It was reported that treatment of SCN with nerve growth factor (NGF)
induced phase shift of circadian rhythm (Bina and Rusak 1996). The
ability of several stimuli to induce immediate expression of
mPer1 was first examined. Although fibroblast growth factor
(FGF) and platelet-derived growth factor (PDGF), in addition to serum
(50% serum shock) and TPA, induced the immediate expression of
mPer1 strongly, epidermal growth factor (EGF) and
membrane-permeable diacylglycerol analogs such as OAG and DOG induced
very weakly (Fig. 4A). We then examined their ability
to activate ERK MAPKs. Interestingly, serum, TPA, FGF, and PDGF induced
prolonged activation of both ERK1 and ERK2, whereas OAG, DOG, and EGF
induced their transient and shorter activation; Both ERK1 and ERK2
remained strongly activated 60 min after the treatment in the case of
the former, whereas both were mostly inactivated 60 min after in the case of the latter (Fig. 4B).
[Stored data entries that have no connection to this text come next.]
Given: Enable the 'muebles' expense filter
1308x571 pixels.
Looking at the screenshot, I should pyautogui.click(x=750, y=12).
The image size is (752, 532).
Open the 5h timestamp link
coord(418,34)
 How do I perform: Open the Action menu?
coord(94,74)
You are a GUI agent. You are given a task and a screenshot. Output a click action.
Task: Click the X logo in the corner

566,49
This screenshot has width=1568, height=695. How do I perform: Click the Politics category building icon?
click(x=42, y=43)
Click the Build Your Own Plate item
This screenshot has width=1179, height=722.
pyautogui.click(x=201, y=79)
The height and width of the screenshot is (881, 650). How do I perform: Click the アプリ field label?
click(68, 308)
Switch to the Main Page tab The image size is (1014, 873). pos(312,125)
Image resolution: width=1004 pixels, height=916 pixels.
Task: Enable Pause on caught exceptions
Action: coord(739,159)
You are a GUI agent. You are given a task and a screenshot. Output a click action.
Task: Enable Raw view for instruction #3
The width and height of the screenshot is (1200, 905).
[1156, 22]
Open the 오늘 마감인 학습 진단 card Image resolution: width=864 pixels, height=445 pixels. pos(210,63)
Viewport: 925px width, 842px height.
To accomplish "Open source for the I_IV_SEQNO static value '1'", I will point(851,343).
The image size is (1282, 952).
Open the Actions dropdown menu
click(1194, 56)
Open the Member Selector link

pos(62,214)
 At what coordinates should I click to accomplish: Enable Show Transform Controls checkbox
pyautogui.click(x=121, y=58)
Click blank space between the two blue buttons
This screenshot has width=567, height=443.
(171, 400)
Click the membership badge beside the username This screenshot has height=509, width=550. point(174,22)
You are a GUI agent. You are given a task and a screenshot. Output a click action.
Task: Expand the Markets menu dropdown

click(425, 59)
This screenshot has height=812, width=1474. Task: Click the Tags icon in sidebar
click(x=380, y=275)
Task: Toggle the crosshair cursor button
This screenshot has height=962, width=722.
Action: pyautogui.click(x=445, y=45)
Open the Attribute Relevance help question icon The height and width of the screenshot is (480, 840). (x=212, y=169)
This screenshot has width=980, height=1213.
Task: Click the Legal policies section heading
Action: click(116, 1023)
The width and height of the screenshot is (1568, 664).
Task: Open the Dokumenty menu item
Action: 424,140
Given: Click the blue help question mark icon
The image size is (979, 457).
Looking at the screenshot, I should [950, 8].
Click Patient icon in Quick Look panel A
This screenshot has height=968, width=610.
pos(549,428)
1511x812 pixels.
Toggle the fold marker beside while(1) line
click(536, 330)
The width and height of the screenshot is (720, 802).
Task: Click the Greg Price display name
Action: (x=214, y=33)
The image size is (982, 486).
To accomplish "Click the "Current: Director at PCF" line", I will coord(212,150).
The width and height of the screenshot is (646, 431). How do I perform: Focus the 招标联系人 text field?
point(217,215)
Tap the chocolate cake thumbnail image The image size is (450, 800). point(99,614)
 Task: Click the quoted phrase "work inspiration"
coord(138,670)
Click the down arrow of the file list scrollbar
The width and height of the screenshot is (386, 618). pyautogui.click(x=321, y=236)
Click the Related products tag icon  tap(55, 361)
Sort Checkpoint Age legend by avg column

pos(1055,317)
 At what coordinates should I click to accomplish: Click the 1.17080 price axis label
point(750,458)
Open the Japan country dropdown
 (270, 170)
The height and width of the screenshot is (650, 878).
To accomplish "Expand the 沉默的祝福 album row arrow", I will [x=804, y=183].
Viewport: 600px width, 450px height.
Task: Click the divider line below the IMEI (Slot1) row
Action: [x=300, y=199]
We then examined the expression pattern
of the three genes, mPer1, mPer2, and DBP,
after treatment with FGF or EGF. The result showed that FGF, but not
EGF, triggered the induction of the circadian oscillation of gene
expressions (Fig. 4C, D, E). Thus, both the immediate induction of
mPer1 and the triggering of the induction of the circadian
expression of the three genes correlate well with the prolonged
activation of ERK MAPKs.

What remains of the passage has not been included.